Guterres fu dichiarato colpevole per il ruolo avuto nei massacri e condannato a 10 anni di carcere ma non fu mai messo in prigione. Fu invece eletto nel parlamento indonesiano in Timor Est, benché – secondo Skehan – ci fossero «prove evidenti del ruolo esercitato dai militari e da altre autorità in una miriade di gravi violazioni dei diritti umani». Ma il dado ormai era tratto e lo spargimento di sangue che culminò negli eventi tumultuosi del 1999 fu il segno che presto le forze di pace sarebbero arrivate per assicurare la transizione di Timor Est verso l’indipendenza, mentre l’Indonesia formalmente abbandonò la provincia che non era mai stata riconosciuta dalle Nazioni Unite.

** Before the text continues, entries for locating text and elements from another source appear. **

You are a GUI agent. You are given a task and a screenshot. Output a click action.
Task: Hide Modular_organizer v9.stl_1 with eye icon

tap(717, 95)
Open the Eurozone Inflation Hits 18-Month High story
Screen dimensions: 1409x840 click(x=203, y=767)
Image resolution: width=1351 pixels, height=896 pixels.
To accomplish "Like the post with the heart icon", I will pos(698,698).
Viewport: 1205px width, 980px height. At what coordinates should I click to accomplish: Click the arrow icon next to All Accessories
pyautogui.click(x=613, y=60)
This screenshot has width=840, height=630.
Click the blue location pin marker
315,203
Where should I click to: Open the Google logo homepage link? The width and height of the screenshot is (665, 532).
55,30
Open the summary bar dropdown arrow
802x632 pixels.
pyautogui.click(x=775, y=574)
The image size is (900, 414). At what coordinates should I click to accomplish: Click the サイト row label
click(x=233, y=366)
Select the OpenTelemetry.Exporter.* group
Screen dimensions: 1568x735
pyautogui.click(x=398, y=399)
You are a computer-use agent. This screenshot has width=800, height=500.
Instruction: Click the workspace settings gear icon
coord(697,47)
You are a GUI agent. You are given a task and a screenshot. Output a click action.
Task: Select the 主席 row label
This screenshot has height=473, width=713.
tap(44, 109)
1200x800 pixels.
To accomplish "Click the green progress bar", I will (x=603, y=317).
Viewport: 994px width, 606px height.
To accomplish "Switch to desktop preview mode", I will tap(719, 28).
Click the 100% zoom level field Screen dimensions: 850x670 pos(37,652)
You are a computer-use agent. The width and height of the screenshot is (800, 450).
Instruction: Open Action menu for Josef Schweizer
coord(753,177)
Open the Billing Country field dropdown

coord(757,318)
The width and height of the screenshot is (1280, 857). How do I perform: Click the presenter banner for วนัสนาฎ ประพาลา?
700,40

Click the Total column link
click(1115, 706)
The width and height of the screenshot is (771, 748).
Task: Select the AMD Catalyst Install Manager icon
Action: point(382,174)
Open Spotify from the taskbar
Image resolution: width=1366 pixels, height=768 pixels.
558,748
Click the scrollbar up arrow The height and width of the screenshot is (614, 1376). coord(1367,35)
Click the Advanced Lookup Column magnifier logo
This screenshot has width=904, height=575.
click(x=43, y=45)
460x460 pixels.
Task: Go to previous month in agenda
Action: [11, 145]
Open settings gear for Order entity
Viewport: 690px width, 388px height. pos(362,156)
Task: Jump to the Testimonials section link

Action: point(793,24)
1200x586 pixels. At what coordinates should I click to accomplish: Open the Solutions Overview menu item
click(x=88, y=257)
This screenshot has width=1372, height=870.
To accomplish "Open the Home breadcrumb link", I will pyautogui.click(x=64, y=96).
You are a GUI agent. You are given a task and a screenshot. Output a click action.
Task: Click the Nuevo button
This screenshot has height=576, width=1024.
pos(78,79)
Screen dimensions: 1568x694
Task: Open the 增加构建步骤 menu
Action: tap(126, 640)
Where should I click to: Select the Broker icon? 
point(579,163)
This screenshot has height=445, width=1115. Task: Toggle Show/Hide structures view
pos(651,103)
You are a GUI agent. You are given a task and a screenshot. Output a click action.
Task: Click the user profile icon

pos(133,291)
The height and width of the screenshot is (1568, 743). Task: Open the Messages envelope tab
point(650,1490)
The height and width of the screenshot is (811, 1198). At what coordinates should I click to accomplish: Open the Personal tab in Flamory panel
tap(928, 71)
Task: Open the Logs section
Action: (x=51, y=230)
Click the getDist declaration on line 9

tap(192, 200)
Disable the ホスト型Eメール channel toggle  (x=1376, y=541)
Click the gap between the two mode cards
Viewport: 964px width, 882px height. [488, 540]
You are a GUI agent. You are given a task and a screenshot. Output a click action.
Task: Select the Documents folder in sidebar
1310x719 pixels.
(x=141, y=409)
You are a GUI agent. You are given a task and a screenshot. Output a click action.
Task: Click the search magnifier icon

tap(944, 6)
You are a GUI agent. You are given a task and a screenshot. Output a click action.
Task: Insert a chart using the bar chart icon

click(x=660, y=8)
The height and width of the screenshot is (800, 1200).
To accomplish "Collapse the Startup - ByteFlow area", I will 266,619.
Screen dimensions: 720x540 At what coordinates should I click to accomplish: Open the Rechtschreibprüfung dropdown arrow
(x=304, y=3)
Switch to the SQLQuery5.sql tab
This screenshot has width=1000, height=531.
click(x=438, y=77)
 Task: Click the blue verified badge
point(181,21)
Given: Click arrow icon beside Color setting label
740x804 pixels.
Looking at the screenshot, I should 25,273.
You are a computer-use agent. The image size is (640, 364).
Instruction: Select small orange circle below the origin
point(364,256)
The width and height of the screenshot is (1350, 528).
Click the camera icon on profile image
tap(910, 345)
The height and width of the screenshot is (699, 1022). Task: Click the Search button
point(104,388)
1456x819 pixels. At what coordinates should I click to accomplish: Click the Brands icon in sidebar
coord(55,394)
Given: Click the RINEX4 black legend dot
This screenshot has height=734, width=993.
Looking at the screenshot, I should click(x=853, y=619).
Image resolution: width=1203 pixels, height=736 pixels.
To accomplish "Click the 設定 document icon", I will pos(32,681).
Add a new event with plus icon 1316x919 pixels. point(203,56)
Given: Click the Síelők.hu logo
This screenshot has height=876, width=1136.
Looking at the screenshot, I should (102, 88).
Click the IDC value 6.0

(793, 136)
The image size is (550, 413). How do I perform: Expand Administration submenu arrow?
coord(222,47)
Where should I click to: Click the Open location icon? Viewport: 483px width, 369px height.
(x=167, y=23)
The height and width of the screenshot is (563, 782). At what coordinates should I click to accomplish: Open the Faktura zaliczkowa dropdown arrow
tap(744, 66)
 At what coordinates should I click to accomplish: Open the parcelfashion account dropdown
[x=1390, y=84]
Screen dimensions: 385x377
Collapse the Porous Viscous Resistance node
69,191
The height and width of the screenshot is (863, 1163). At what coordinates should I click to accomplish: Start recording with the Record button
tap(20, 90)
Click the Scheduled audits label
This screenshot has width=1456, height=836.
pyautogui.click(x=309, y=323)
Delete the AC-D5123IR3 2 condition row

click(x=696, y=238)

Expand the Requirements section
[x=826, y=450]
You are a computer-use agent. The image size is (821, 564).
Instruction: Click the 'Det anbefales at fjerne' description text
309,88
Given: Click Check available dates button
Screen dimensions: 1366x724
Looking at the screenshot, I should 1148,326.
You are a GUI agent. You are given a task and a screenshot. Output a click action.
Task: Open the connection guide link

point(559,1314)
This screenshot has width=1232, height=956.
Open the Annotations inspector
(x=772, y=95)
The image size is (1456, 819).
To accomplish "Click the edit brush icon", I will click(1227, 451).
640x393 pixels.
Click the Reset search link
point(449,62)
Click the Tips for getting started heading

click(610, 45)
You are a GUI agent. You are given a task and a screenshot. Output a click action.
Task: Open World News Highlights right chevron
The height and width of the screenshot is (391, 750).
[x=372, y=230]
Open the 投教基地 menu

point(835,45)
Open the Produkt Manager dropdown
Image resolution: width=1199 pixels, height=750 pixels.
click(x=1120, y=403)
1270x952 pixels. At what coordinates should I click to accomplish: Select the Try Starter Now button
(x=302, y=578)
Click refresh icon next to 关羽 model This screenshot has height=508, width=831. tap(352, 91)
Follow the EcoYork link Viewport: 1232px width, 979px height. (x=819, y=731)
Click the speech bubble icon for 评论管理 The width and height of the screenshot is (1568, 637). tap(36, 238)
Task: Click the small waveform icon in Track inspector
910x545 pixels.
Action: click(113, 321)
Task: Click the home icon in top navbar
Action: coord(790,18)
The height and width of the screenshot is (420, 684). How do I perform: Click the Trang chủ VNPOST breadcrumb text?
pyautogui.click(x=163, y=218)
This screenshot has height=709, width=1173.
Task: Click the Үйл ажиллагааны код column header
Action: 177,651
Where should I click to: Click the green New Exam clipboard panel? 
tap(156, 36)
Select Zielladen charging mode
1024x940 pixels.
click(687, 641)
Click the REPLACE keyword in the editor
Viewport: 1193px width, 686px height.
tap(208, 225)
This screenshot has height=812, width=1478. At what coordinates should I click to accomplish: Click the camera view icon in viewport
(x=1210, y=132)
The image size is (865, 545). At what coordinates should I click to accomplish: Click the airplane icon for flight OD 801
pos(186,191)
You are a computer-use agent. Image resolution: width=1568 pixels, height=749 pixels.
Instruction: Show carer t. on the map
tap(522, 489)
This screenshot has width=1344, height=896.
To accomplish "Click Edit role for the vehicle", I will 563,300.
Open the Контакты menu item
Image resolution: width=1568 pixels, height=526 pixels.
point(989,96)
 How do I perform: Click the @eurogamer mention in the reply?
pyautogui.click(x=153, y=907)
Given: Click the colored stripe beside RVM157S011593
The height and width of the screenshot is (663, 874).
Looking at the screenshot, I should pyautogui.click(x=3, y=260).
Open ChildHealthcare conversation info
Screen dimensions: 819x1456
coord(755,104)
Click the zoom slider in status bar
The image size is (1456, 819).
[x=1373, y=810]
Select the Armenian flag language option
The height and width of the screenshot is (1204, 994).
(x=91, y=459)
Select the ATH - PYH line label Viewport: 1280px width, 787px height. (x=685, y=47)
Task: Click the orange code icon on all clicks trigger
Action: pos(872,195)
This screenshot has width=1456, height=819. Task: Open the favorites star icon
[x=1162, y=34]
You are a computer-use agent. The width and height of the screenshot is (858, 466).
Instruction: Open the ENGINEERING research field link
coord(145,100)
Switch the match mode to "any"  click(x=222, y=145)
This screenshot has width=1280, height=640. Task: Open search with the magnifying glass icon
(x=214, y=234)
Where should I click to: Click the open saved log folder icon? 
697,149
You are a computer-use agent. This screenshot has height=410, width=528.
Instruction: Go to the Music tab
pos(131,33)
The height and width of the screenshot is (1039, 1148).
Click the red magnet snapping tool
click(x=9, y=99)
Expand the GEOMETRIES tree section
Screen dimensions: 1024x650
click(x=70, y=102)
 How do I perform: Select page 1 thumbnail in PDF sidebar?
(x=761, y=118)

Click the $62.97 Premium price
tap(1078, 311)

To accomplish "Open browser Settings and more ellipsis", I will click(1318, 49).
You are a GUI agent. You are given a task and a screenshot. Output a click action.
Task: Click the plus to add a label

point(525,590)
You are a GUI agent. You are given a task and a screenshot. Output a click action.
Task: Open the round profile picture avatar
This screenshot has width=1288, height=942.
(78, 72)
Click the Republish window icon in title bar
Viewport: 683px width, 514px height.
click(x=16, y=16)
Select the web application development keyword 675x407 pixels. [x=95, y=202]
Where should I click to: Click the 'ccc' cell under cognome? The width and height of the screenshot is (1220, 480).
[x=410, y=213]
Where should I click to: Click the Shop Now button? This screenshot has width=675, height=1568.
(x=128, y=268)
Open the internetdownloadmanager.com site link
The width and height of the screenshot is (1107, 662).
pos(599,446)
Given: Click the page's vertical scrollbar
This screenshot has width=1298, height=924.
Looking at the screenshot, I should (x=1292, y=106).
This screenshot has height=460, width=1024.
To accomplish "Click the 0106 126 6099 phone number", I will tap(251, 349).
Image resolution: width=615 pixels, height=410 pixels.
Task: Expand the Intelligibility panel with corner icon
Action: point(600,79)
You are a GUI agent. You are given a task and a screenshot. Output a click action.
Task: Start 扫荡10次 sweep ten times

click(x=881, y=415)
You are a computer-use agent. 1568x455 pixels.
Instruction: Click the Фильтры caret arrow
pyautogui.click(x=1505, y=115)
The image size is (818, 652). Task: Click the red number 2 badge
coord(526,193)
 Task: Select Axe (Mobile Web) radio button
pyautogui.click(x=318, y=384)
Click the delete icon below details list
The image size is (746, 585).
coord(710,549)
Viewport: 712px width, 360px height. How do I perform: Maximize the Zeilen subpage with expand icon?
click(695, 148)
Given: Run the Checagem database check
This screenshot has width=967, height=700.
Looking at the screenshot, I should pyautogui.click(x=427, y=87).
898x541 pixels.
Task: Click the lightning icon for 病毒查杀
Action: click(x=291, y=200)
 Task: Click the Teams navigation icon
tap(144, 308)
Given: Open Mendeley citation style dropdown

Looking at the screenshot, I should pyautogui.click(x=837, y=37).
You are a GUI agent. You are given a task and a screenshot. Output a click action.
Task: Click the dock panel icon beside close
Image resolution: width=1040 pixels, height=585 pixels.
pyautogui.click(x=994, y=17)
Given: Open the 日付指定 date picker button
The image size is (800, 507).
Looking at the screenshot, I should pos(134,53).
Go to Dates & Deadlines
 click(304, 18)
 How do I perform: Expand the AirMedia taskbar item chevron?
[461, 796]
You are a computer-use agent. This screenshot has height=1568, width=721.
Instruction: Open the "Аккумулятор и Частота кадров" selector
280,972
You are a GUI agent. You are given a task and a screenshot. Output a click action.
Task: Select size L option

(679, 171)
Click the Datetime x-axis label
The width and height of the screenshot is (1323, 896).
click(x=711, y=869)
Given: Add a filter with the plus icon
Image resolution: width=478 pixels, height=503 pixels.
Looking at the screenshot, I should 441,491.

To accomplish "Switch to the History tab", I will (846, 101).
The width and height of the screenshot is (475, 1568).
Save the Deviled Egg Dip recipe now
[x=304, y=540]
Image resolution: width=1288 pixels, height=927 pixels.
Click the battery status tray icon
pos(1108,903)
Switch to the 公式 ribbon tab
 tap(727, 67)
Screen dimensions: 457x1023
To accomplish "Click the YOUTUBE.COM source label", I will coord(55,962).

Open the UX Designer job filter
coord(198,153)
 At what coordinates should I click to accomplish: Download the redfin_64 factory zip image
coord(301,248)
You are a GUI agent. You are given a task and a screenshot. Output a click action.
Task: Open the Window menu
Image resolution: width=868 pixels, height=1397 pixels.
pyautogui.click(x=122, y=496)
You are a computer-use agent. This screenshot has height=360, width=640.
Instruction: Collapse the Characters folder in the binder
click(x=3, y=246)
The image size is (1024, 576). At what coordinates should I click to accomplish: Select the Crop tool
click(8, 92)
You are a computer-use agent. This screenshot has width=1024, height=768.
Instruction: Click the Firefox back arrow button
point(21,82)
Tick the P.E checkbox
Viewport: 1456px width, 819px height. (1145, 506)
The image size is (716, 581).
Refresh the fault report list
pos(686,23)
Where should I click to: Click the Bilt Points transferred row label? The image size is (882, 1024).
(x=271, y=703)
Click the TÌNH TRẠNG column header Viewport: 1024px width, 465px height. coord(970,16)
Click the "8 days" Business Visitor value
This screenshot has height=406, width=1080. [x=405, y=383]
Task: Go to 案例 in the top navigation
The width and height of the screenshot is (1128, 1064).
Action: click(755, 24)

Ciò nonostante, la piccola nazione cattolica da allora non fu mai esente dalla violenza. Nel 2006, le Nazioni Unite inviarono forze di sicurezza per ristabilire l’ordine dopo che 150.000 persone erano fuggite dalle loro case in seguito a conflitti tra fazioni.
Nel 2008, il presidente José Ramos-Horta fu ferito gravemente in un tentativo di assassinio e il primo ministro Gusmão sfuggì a una sparatoria mentre erano stati dispiegati alcuni rinforzi australiani. Le operazioni di mantenimento della pace delle Nazioni Unite sono rimaste fino alla fine del 2012.
Timor Est è piagato dalla povertà; le sue relazioni estere sono caotiche e gli interessi delle potenze molto più grandi come l’Australia, l’Indonesia e la Cina rappresentano una sfida costante quando si tratta di decidere il futuro del paese. Tuttavia la sua gente ha combattuto, si è sacrificata e alla fine ha ottenuto ciò che maggiormente desiderava, l’indipendenza. Oggi sono pochi a dubitare che valesse la pena di pagare un prezzo così alto per ottenerla.